REQUIRED WORK: Lay out the records from the line with "Tap the '2nd Floor' caption" through the line with "tap(377, 723)" as a Markdown table with columns Row and Text: number each line in Row, put the line in Text, and skip blank lines.

RECORDS PROVIDED:

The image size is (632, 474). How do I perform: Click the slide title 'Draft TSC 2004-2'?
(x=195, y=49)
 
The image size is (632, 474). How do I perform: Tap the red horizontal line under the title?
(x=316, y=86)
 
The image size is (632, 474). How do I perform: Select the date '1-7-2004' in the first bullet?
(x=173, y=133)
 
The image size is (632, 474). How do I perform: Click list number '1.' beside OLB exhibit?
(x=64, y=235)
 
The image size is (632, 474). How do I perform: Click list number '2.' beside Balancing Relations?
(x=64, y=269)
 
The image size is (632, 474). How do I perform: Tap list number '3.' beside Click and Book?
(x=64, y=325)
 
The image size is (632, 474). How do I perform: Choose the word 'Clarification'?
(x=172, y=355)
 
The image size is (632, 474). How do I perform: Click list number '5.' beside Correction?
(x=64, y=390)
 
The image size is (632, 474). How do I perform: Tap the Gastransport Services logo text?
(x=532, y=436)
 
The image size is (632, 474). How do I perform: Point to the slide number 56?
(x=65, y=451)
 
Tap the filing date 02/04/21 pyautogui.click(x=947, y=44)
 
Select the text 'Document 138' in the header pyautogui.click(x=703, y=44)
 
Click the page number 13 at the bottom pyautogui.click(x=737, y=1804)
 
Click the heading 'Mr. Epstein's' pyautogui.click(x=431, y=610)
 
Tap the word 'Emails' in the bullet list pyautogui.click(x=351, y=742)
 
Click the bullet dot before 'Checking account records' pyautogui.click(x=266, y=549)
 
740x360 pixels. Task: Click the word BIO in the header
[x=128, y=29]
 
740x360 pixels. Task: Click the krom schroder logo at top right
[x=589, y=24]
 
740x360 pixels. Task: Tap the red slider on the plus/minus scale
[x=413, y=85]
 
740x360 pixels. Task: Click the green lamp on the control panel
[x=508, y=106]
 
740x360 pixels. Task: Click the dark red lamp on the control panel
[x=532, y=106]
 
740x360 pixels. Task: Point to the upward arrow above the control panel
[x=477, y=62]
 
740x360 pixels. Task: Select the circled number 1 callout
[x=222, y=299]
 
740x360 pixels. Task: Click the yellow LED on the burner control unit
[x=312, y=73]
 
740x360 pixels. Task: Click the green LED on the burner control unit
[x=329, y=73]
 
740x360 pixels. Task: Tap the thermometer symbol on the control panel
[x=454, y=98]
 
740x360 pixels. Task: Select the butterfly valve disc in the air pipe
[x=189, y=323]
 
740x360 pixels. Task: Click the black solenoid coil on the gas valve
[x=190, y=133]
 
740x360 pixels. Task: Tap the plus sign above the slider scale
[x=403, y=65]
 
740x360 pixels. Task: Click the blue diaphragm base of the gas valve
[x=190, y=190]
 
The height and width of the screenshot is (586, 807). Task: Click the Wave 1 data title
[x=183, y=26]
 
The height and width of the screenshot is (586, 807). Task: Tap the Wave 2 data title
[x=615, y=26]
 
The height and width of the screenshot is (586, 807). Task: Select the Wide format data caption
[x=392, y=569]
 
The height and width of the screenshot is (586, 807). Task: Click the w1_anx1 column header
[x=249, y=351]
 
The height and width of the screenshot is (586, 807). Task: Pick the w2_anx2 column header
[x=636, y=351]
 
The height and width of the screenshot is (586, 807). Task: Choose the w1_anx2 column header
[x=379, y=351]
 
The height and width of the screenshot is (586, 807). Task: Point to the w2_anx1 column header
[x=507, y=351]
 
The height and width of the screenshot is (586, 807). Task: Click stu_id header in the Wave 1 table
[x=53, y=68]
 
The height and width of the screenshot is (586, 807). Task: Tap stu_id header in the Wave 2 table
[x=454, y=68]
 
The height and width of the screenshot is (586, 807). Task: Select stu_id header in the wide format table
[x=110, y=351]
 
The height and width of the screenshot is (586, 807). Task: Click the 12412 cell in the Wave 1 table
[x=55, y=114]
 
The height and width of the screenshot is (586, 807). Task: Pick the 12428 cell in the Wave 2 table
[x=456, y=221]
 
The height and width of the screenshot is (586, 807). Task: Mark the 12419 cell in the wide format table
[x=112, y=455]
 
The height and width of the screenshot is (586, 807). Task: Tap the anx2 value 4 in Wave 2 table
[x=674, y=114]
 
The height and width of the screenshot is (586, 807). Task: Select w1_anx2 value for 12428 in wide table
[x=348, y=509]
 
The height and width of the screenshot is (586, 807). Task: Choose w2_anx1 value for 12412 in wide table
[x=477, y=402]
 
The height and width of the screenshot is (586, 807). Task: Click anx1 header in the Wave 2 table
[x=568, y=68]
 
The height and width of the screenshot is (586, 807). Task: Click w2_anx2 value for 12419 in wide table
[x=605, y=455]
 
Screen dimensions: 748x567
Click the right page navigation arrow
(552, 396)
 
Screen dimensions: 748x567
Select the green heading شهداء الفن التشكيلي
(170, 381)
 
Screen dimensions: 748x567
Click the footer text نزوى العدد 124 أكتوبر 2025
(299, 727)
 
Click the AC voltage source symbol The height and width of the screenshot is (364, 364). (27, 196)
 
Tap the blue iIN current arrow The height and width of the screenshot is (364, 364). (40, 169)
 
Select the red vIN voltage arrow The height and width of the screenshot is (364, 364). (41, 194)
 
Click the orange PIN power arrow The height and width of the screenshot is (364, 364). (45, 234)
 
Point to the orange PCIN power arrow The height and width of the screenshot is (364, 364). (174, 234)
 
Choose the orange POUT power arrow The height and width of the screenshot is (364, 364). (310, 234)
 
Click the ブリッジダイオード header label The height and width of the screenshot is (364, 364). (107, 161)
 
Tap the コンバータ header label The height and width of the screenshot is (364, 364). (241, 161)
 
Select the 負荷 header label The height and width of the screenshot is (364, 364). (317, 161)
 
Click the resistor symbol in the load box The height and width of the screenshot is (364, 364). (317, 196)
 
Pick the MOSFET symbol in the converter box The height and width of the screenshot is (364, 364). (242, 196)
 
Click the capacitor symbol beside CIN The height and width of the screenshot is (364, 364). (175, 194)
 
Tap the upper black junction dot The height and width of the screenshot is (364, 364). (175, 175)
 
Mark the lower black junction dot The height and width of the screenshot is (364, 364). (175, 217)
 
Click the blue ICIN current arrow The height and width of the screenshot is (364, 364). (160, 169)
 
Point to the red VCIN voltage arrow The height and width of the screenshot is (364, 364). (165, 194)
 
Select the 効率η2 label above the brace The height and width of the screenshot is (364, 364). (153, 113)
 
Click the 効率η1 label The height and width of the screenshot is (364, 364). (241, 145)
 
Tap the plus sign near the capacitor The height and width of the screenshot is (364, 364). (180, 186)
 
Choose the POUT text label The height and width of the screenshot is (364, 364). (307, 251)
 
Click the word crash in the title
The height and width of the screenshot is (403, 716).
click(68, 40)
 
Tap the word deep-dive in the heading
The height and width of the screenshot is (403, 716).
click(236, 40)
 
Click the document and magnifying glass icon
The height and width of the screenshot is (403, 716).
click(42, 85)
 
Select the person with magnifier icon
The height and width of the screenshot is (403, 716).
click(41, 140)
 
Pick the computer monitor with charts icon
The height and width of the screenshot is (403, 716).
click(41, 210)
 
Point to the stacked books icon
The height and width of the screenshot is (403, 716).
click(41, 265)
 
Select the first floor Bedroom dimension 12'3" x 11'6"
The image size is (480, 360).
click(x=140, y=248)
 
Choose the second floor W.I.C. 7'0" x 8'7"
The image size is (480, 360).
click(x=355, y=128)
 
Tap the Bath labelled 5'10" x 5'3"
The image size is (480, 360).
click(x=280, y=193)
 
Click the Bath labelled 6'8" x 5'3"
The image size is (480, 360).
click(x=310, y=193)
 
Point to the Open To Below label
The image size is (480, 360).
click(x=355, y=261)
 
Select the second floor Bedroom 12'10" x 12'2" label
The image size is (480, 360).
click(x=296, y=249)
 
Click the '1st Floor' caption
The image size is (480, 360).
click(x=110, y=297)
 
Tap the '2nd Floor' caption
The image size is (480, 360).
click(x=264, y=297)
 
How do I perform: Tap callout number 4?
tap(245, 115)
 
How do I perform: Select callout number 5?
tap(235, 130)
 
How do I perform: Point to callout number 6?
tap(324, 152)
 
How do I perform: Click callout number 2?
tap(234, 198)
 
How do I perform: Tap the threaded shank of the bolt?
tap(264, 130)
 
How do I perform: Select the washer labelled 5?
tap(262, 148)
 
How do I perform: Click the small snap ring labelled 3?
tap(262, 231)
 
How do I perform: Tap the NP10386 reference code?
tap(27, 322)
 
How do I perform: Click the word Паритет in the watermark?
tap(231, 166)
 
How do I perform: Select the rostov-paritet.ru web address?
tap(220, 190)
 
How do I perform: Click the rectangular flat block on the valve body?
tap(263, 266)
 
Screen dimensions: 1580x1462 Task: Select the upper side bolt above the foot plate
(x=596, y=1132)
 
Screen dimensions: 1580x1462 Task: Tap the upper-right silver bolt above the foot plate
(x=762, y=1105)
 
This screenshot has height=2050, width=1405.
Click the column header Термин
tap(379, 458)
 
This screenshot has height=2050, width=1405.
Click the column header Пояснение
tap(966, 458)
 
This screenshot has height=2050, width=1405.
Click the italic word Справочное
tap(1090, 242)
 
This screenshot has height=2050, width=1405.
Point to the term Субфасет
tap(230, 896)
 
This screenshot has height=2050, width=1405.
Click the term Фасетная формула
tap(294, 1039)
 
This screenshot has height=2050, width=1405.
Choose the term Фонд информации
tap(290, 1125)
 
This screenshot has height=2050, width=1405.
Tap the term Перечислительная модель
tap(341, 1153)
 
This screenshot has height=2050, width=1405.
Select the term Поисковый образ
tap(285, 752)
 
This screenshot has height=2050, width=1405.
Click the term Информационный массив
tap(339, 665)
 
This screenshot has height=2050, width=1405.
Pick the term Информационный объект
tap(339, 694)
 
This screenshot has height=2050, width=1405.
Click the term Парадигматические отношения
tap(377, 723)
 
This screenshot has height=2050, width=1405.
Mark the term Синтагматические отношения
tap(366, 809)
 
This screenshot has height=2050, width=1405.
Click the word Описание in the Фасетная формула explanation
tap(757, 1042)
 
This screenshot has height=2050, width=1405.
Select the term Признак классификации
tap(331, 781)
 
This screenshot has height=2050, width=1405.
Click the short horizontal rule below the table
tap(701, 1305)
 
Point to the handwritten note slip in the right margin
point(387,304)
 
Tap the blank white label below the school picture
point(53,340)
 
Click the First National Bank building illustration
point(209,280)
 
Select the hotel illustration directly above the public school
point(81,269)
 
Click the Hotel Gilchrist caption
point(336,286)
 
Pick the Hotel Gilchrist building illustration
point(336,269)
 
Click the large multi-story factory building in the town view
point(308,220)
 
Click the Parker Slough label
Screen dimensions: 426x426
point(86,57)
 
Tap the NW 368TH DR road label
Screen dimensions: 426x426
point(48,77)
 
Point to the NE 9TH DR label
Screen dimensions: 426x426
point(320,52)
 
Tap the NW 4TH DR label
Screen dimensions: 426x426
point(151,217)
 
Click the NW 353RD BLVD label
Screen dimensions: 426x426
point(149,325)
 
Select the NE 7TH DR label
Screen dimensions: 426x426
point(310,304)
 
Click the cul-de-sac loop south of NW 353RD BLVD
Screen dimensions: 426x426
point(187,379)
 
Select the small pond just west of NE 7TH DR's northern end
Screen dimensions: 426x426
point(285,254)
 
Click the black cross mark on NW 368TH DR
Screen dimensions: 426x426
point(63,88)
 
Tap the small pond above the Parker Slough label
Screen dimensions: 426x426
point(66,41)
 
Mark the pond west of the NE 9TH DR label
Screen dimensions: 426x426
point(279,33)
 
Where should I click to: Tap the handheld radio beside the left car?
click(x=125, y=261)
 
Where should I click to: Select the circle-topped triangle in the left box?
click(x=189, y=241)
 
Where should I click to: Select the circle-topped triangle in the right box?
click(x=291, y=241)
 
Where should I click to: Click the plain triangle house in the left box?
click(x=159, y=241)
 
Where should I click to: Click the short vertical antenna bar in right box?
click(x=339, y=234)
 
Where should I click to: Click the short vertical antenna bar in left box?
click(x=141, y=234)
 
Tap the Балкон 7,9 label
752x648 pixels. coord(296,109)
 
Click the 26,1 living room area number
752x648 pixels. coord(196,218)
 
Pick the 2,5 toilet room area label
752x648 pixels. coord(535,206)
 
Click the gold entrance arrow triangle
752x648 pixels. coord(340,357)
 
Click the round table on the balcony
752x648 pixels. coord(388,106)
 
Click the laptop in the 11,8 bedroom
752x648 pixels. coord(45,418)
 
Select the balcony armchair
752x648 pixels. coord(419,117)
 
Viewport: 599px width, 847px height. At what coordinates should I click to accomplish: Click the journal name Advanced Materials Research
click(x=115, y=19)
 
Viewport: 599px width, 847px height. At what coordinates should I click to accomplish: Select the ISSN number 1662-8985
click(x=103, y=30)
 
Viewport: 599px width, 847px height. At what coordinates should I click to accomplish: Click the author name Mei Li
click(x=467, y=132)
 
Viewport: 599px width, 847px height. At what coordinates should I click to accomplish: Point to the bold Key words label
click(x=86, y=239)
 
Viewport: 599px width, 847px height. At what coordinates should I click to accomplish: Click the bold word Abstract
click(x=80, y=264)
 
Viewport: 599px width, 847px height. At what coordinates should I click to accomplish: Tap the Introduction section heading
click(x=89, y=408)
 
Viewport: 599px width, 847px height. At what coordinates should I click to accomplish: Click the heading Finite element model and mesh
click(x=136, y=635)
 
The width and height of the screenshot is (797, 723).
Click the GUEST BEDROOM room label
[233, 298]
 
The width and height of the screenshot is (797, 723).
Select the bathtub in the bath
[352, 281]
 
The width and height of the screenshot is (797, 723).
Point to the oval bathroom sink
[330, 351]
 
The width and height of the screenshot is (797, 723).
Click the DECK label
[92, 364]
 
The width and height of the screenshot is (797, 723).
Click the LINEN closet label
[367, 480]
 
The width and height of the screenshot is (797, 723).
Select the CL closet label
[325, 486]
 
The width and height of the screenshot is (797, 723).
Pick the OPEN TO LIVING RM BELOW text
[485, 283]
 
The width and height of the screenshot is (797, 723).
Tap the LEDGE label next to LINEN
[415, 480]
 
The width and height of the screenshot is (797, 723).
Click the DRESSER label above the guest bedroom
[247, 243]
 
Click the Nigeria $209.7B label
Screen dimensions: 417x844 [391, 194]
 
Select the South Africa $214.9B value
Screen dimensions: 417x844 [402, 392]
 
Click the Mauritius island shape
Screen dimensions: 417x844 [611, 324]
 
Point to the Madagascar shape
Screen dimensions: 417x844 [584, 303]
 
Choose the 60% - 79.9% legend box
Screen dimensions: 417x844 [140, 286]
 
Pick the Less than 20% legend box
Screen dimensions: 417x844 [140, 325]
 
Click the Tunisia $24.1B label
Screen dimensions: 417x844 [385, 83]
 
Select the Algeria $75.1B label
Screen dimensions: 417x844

EXERCISE SOLUTION:
| Row | Text |
|---|---|
| 1 | Tap the '2nd Floor' caption |
| 2 | The image size is (480, 360). |
| 3 | click(x=264, y=297) |
| 4 | How do I perform: Tap callout number 4? |
| 5 | tap(245, 115) |
| 6 | How do I perform: Select callout number 5? |
| 7 | tap(235, 130) |
| 8 | How do I perform: Point to callout number 6? |
| 9 | tap(324, 152) |
| 10 | How do I perform: Click callout number 2? |
| 11 | tap(234, 198) |
| 12 | How do I perform: Tap the threaded shank of the bolt? |
| 13 | tap(264, 130) |
| 14 | How do I perform: Select the washer labelled 5? |
| 15 | tap(262, 148) |
| 16 | How do I perform: Click the small snap ring labelled 3? |
| 17 | tap(262, 231) |
| 18 | How do I perform: Tap the NP10386 reference code? |
| 19 | tap(27, 322) |
| 20 | How do I perform: Click the word Паритет in the watermark? |
| 21 | tap(231, 166) |
| 22 | How do I perform: Select the rostov-paritet.ru web address? |
| 23 | tap(220, 190) |
| 24 | How do I perform: Click the rectangular flat block on the valve body? |
| 25 | tap(263, 266) |
| 26 | Screen dimensions: 1580x1462 Task: Select the upper side bolt above the foot plate |
| 27 | (x=596, y=1132) |
| 28 | Screen dimensions: 1580x1462 Task: Tap the upper-right silver bolt above the foot plate |
| 29 | (x=762, y=1105) |
| 30 | This screenshot has height=2050, width=1405. |
| 31 | Click the column header Термин |
| 32 | tap(379, 458) |
| 33 | This screenshot has height=2050, width=1405. |
| 34 | Click the column header Пояснение |
| 35 | tap(966, 458) |
| 36 | This screenshot has height=2050, width=1405. |
| 37 | Click the italic word Справочное |
| 38 | tap(1090, 242) |
| 39 | This screenshot has height=2050, width=1405. |
| 40 | Point to the term Субфасет |
| 41 | tap(230, 896) |
| 42 | This screenshot has height=2050, width=1405. |
| 43 | Click the term Фасетная формула |
| 44 | tap(294, 1039) |
| 45 | This screenshot has height=2050, width=1405. |
| 46 | Choose the term Фонд информации |
| 47 | tap(290, 1125) |
| 48 | This screenshot has height=2050, width=1405. |
| 49 | Tap the term Перечислительная модель |
| 50 | tap(341, 1153) |
| 51 | This screenshot has height=2050, width=1405. |
| 52 | Select the term Поисковый образ |
| 53 | tap(285, 752) |
| 54 | This screenshot has height=2050, width=1405. |
| 55 | Click the term Информационный массив |
| 56 | tap(339, 665) |
| 57 | This screenshot has height=2050, width=1405. |
| 58 | Pick the term Информационный объект |
| 59 | tap(339, 694) |
| 60 | This screenshot has height=2050, width=1405. |
| 61 | Click the term Парадигматические отношения |
| 62 | tap(377, 723) |